August 11, 2007
When the day begins at 81 degrees, you know you're in for it.
Squeeky and the kids ran off shortly after dawn to partake of a library carnival. There's a oxymoron, eh? We had libraries in college that functioned as bedrooms for some (during finals, some of the students would wash up in the lavatories before heading off to class, having spent the night staring at the insides of books), but never a carnival.
After the festivities, they'd be off to a friend's farm to confuse the goats and chickens, leaving me with a good seven hours' work time around the house.
I am amazed, every time, how fast that goes by.
The first order was to finish the big windows. No, I still have not completed that job, if you count trimming and painting as "finished." Weather kept me away for weeks, as the prospect of slogging around in mud outside the house deterred me. Then there was the internment of Dad's ashes, plus a gazillion more pressing matters, and before I knew it two months had slipped by.

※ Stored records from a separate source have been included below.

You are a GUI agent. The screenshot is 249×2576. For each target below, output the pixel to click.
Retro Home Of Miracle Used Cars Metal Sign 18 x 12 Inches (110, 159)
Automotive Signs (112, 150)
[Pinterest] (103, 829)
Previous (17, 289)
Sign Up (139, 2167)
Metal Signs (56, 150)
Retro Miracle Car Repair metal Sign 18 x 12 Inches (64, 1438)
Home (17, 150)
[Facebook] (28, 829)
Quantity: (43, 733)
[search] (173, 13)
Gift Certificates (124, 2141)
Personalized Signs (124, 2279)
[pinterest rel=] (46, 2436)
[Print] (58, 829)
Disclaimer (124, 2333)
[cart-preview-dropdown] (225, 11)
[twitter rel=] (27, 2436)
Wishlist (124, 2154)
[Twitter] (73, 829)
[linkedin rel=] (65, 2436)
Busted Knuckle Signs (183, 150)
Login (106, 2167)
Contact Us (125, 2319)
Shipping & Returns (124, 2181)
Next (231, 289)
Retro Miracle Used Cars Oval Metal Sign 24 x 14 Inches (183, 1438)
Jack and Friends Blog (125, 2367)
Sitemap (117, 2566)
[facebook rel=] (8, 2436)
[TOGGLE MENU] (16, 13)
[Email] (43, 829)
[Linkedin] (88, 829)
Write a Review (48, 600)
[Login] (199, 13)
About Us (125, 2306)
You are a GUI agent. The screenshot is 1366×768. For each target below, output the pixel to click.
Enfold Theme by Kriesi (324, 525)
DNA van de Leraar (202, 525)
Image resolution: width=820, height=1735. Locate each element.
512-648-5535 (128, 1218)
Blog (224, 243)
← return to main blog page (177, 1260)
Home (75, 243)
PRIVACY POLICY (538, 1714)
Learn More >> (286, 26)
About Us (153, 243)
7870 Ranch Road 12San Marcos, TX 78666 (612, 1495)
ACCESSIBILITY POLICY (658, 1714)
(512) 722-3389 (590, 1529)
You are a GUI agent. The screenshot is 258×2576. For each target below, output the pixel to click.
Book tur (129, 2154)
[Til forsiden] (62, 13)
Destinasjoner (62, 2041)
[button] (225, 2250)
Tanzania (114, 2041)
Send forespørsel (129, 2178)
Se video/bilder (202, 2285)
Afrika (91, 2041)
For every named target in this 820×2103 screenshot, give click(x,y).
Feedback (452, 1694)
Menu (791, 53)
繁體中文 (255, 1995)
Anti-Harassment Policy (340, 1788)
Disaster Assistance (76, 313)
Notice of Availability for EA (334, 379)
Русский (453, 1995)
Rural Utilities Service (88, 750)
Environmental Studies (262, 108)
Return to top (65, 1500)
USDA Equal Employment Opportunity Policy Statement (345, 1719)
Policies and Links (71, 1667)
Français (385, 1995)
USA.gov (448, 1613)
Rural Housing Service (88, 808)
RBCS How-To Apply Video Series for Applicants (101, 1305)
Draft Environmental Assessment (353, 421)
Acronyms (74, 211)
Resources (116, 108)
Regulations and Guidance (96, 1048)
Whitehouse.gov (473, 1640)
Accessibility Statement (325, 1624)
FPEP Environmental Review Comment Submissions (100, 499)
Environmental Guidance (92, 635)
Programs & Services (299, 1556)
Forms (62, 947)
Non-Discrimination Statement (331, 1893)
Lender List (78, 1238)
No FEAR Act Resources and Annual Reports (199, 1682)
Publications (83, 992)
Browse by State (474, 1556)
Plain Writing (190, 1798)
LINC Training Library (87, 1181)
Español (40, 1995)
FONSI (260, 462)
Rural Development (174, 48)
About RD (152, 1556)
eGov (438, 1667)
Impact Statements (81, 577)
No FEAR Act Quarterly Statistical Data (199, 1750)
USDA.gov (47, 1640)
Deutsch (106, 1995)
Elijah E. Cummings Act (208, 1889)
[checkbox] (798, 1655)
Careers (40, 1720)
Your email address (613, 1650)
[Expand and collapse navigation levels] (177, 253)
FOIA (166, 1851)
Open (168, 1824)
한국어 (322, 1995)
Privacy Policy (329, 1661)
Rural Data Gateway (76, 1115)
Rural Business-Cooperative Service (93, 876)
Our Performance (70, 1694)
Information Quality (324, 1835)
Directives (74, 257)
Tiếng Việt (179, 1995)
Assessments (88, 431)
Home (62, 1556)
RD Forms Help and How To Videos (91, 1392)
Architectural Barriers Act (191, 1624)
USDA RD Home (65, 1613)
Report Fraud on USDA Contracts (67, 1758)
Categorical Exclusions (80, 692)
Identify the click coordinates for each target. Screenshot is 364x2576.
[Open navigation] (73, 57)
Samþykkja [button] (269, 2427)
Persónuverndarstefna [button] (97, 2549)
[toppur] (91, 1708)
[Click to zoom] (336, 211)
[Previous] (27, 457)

So today I dragged out the 1" trim, saw, glue, ladder, scraper, nails, hammer, measuring tape, staple gun, and a little spike thing for driving finish nails, and you can see right there how half an hour evaporated just collecting and dragging stuff out to the workplace. Thing about trim is, it's only when you get down to the fine details of sticking it into place that you find little imperfections that you can't let be. E.g., some of the three layers of paint and caulk slapped up there since 1956 were caked in such a way as to prevent my laying the trim down flat. So a trip back to the garage for scraping tools was in order, plus the time it took to hone everything to a smooth surface. Thank God the glue remaining in the caulking gun from last time hadn't set. I had to cut the trim, spread glue on the back, tack it into place with finish nails, then cross my fingers that the nails held in the mortar between the bricks long enough for the polyurethane stickum to set. As long as a piece didn't plop off onto my hair, I'd be happy.
And it didn't. Wolf Dog kept watch on me through the windows as I worked. Once the corners were all finished out, I painted them with primer and took a break while it dried. Lo and behold, I discovered in the garage a half-dozen eaves vents I had bought but never installed. Screws, too. Well, no excuses: I'd have to use the primer dry-time to finally put these things in.
something happened nine years before i was born, when the builder of this house elected not to ventilate the attic nor install gutters. Perhaps he knew I would have some strange need to perform these tasks. Or, it being a boom time in Dallas, and just cut little corners like this and shaved a few dollars from construction costs. Whatever it was, I hope he's roasting in hell for it, because although I like doing crafty things, there is no fun in buzzing through old plywood over your head with a sabre saw, knowing when the rectangle is finished it's going to shower you with smelly insulation and sawdust. I'd hold an umbrella if I had a third hand. The job cannot be done from above, owing to the low hips on this house, and I was blessed not to have hit a single stud in the process of drilling and sawing. What I didn't do properly was the math.
Attic vents are supposed to go up every eight feet. Somehow I wound up measuring five feet between them. So I ran out of vents after finishing one side of the house. That meant an hour-eating trip to Big Box Home Improvement. As I've noted, it always takes an hour.
I got back in time to finish just as the family rolled in. That meant I would not get to paint over my primer, with the fumes and the sticky and the messy and the Little Roo going straight for the wet stuff, ugh, ugh, ugh.
I called it a workday and packed up my tools. The windows could wait. Heat stroke would not, and my T-shirt had been completely drenched since noon.
squinx is looking forward to the circus tomorrow. I am, too, except for the $15 parking fee. I wonder what that space would cost on a per-square-foot basis, per year, if $15 only covers it for a few hours. I thought I'd paid for the whole new hockey rink/basketball stadium/monster-truck boutique with some taxes I voted against back in 1999. Must be built on rising real estate.
I'll still drop them all off and park the car myself. We're taking a neighbor girl and Little Roo, and in the heat there's no sense baking all of us.
What Squinx seems just as excited about, though, is the Perseid meteor shower tomorrow night. We're granting a special dispensation on bedtime so we can camp out front 'til midnight, or however long we last. We'll see how long a five-year-old can stare at the same patch of sky without nodding off. If only I could train Wolf Dog to bark just as each meteor appears.
saturday night, time to check pbs to see which aging rock group has come back from the dead. Sometimes I leave the sound off to see if I can guess just by looks. It isn't easy. Most are in their '50s or greater, and those have all been highway miles. Tonight, I can't figure out who it is; the hair transplants don't help.
As Kenny Loggins once said, there's no retirement plan for musicians, and they have no other marketable skills. So they keep going, long as they're able, and as long as anyone will listen, or longer. I suppose the same fate awaits all writers. See you Sunday.